Lundi, Lawfare's Anna Bower a rendu compte d'un superbe échange de Signal qu'elle a eu avec Lindsey Halligan, l'avocat loyaliste que Donald Trump installé comme procureur par intérim des États-Unis pour le district oriental de Virginie avec pour mission explicite de s'en prendre à ses ennemis politiques. Halligan, qui n'avait aucune expérience en tant que procureur avant de déposer un acte d'accusation contre James Comey quelques jours après avoir prêté serment – avait entamé une correspondance avec Bower au sujet de l'application de messagerie sécurisée, juste pour intimider Bower à cause de ses reportages « éloignés » et « biaisés ». Ce « reportage », pour ainsi dire, était en fait un tweet résumant certaines parties d’un New York Times histoire (avec captures d'écran incluses) sur l'affaire Halligan avait intenté contre le procureur général de New York Létitia James.

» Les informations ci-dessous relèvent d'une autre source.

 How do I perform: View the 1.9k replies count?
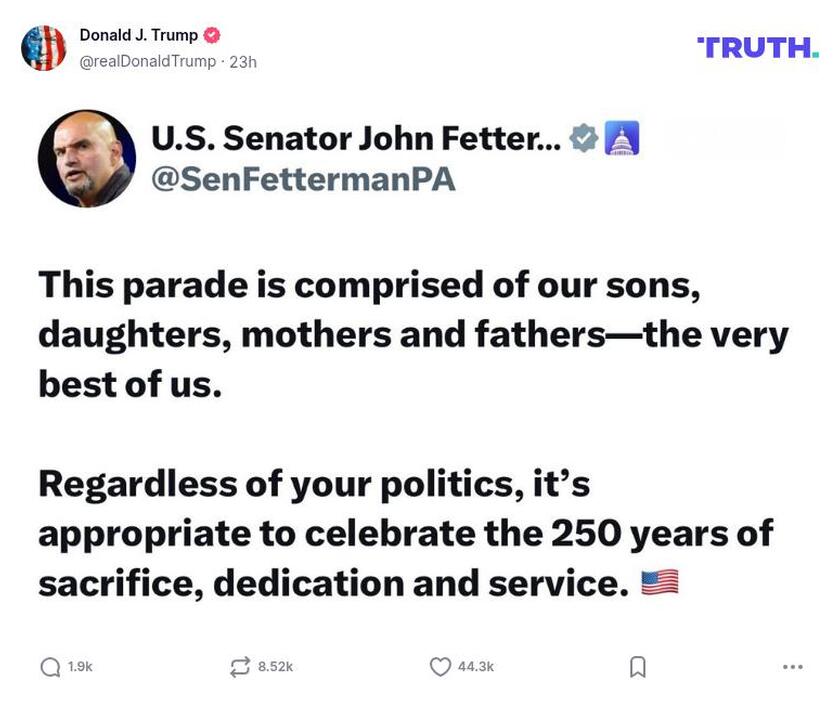[80, 664]
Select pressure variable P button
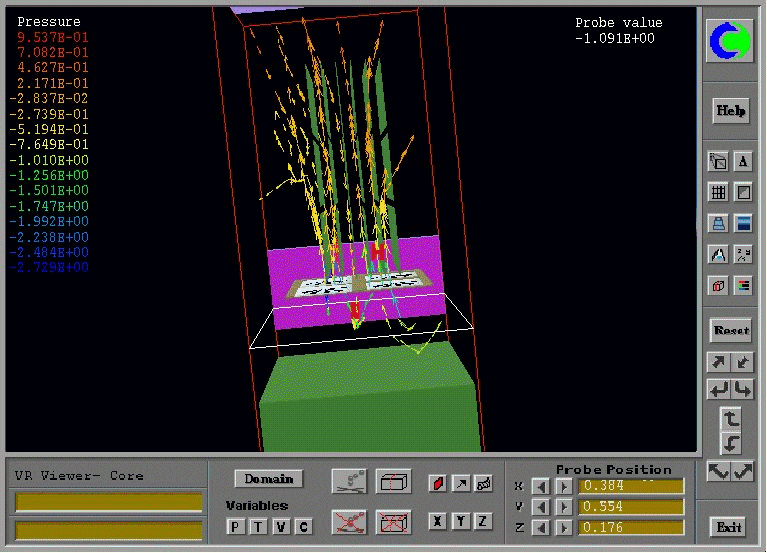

Bower lui a demandé exactement ce qu'elle s'était trompé. Halligan n'a rien dit et est finalement resté silencieux – jusqu'à ce que Bower sollicite des commentaires du ministère de la Justice sur le cas extraordinaire d'un avocat américain discutant d'une affaire active avec un membre de la presse. C'est à ce moment-là qu'Halligan est passé en mode nettoyage.

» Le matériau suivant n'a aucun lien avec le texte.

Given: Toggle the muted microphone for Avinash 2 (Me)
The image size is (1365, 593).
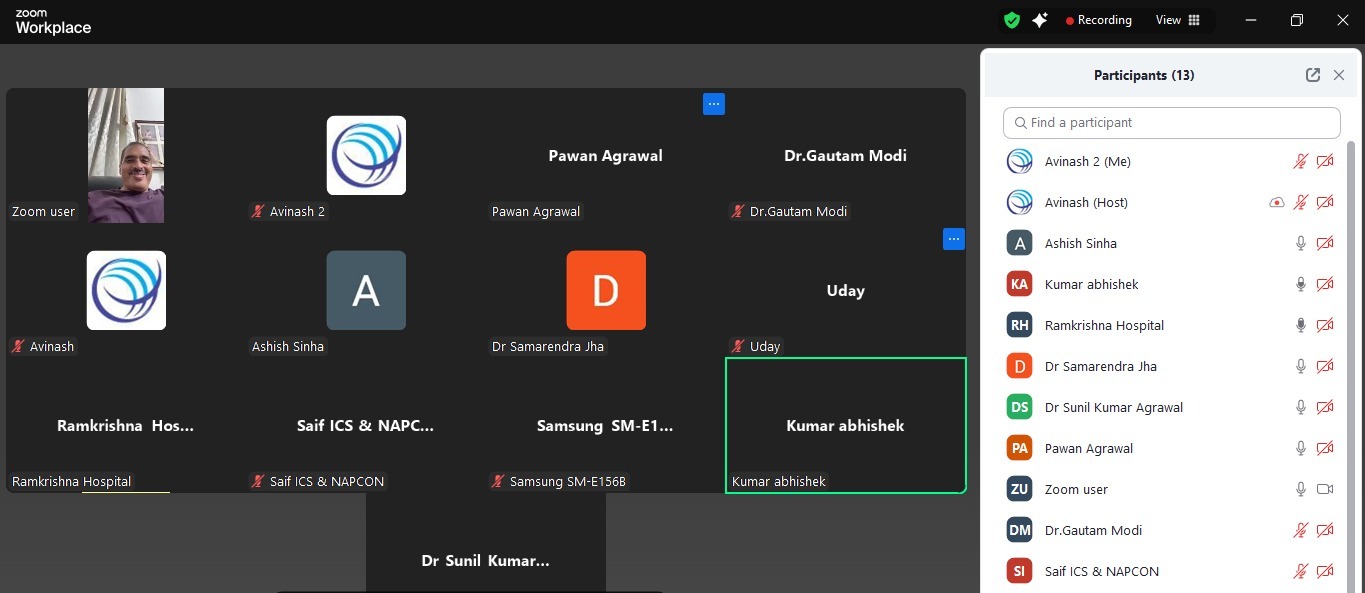Looking at the screenshot, I should pos(1301,161).
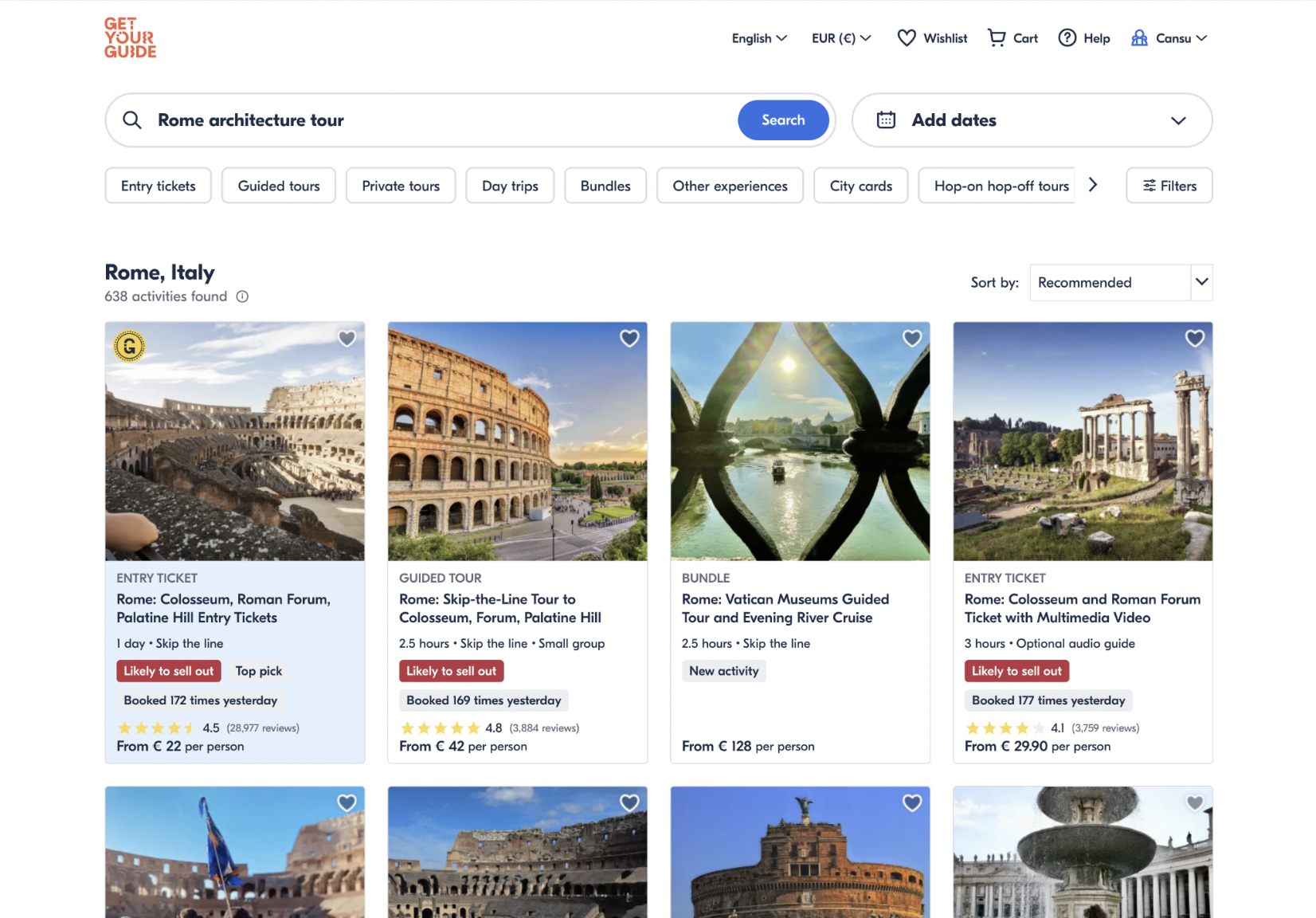
Task: Change the Sort by Recommended dropdown
Action: [1120, 282]
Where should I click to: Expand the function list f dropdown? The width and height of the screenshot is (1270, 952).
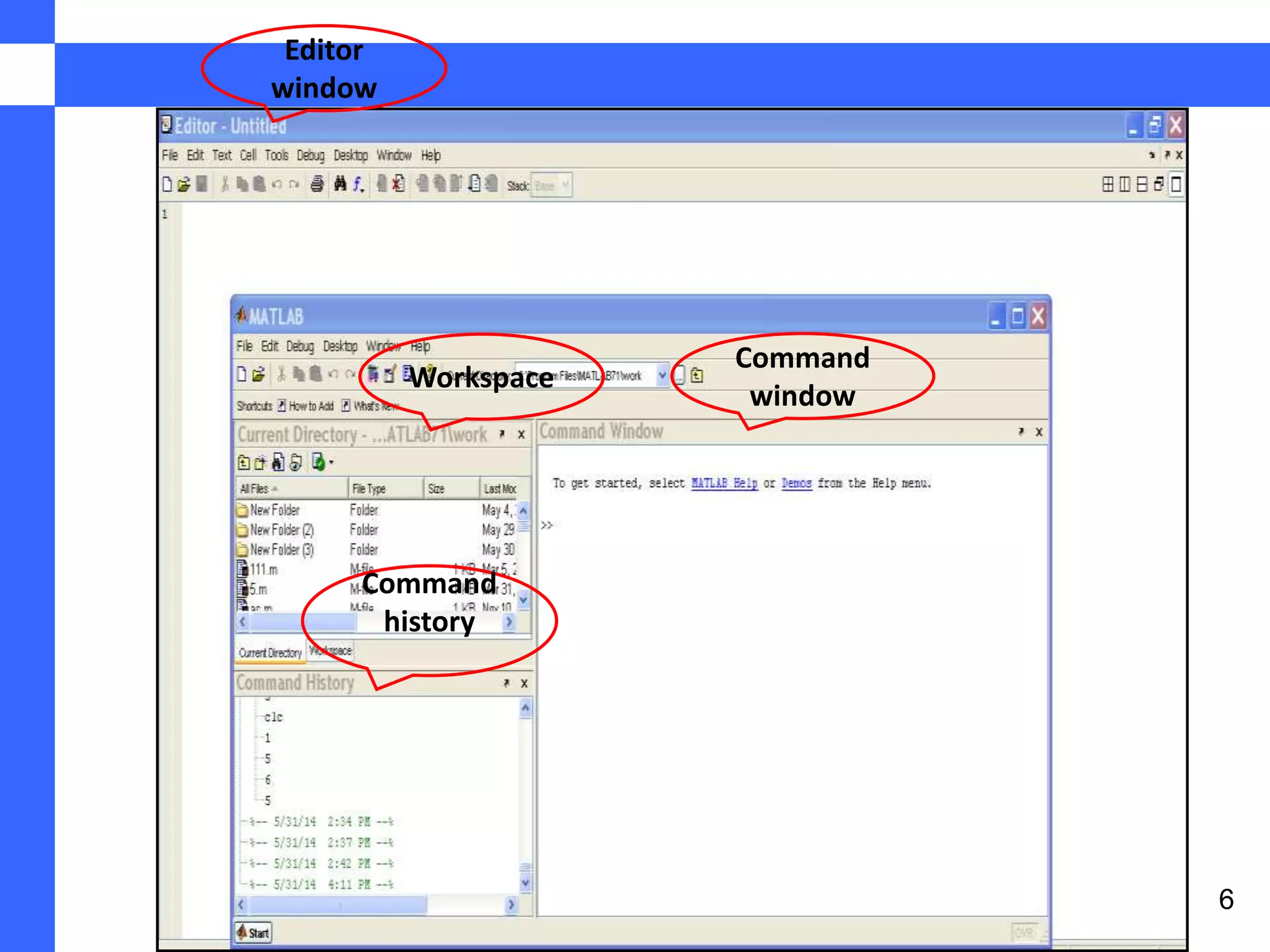[x=358, y=185]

« Au fait, tout ce que je vous ai envoyé est officieux », a envoyé un texto Halligan. « Vous n'êtes pas journaliste donc c'est bizarre de dire ça mais juste de vous le faire savoir. »

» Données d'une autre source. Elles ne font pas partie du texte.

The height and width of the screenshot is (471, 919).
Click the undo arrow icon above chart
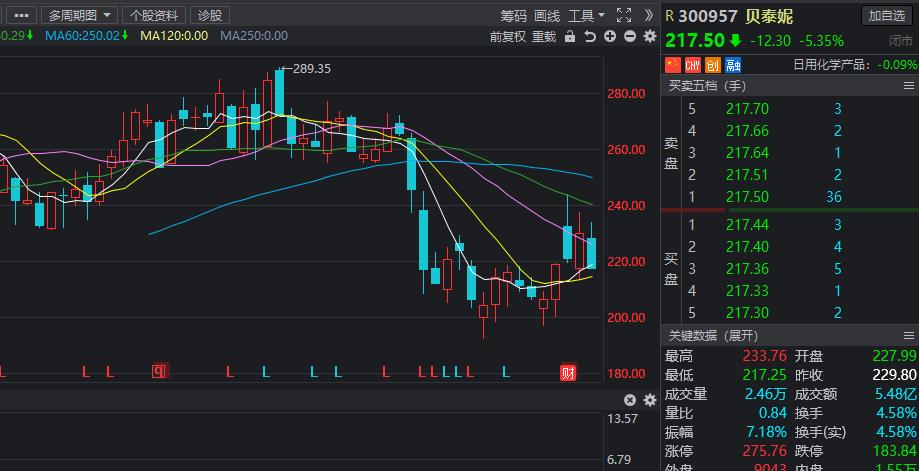tap(590, 37)
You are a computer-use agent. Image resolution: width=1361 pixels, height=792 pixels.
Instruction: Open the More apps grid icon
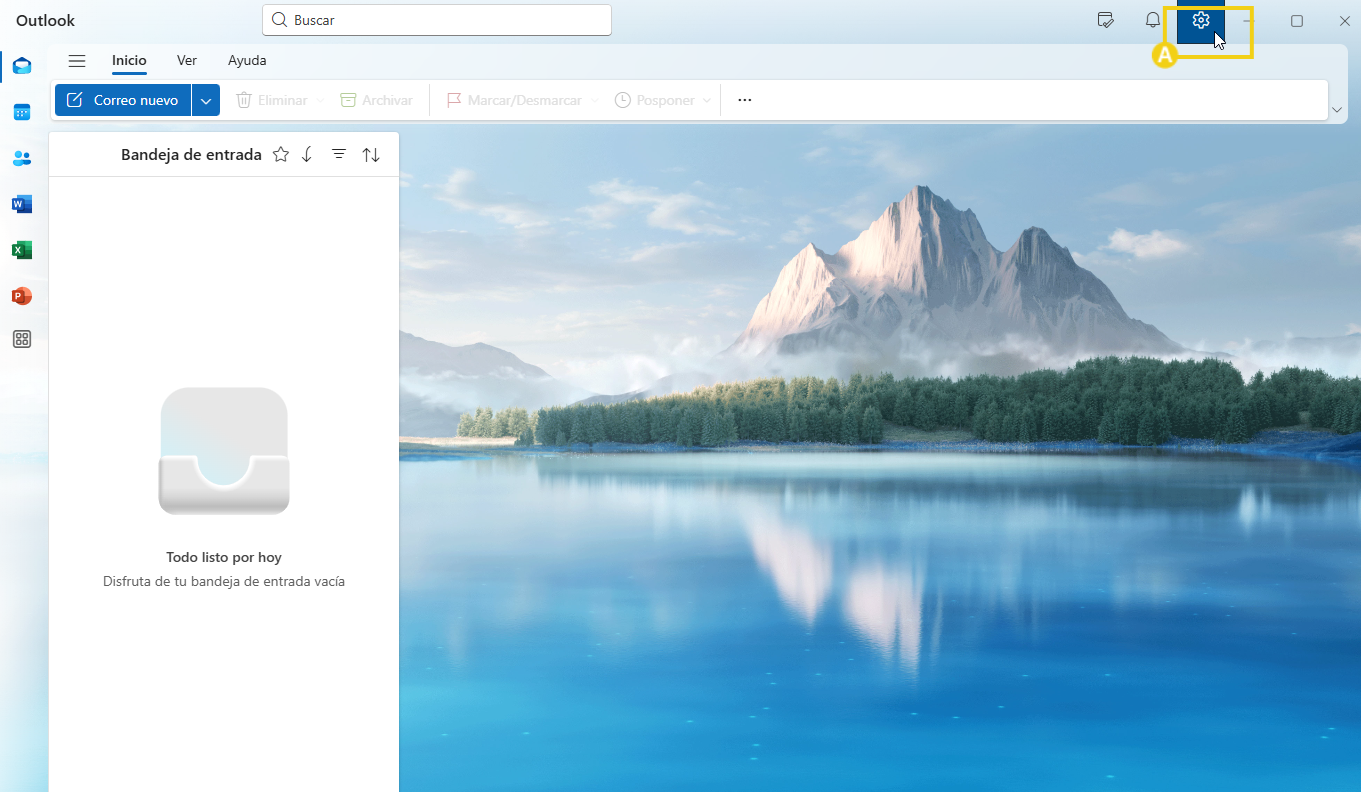click(22, 339)
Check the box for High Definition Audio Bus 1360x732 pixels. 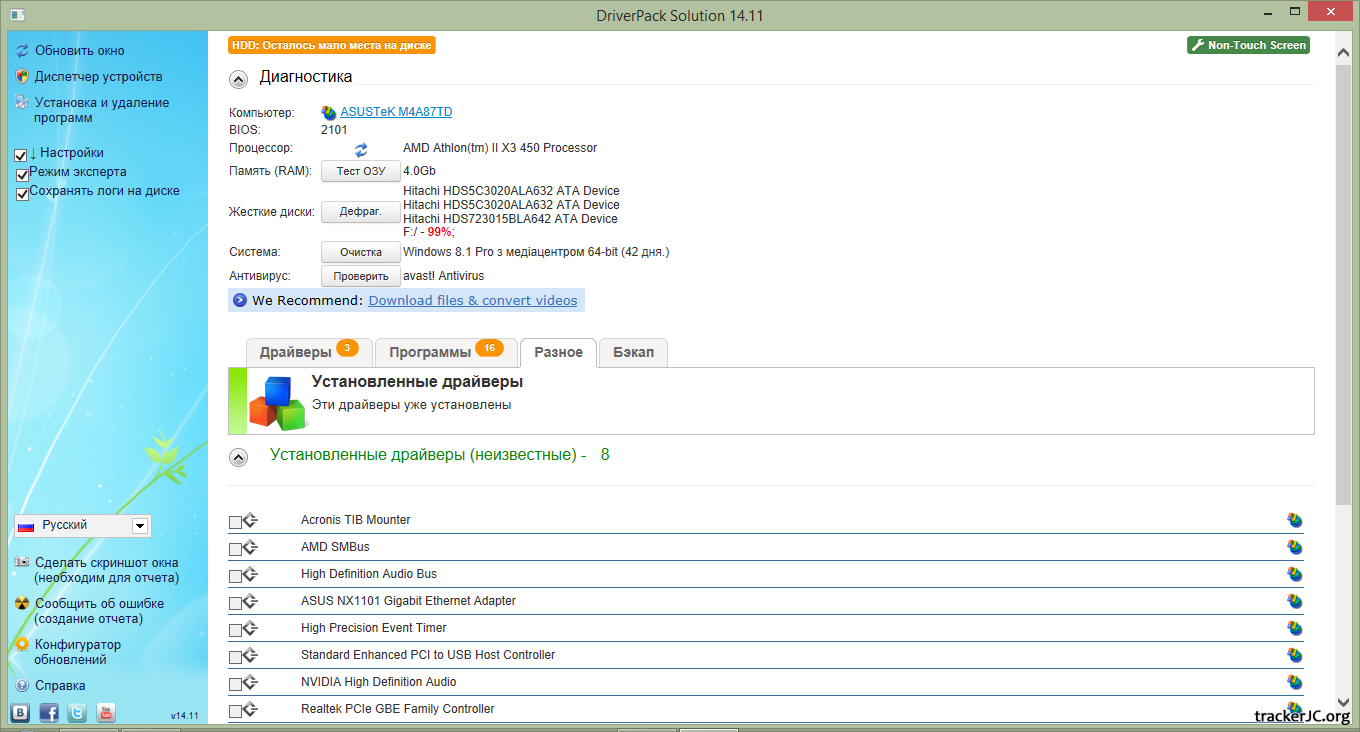click(x=235, y=576)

« Je suis désolé, mais ce n'est pas comme ça que ça marche », a répondu Bower. « On ne peut pas dire ça rétrospectivement. »
« Oui, je le fais », rétorqua Halligan. « Hors enregistrement. »
Un étudiant en journalisme de première année, sans parler d’un avocat du ministère de la Justice, connaîtrait sûrement les règles régissant les conversations enregistrées et officieuses entre journalistes et sources. (Cet étudiant comprendrait également que « officieusement » est un privilège accordé par accord mutuel entre une source et un journaliste, plutôt que par une sorte de contrat contraignant.) Il est donc juste de supposer qu'Halligan n'était pas réellement mal informé, mais cherchait plutôt à intimider Bower pour qu'il recule – une stratégie médiatique de l'attaché de presse de la Maison Blanche. Karoline Leavitt a également récemment tenté de se déployer contre le HuffPost SV Date, qui a eu la témérité de lui poser une question sur la rencontre prévue de Trump avec l'homme fort russe Vladimir Poutine à Budapest.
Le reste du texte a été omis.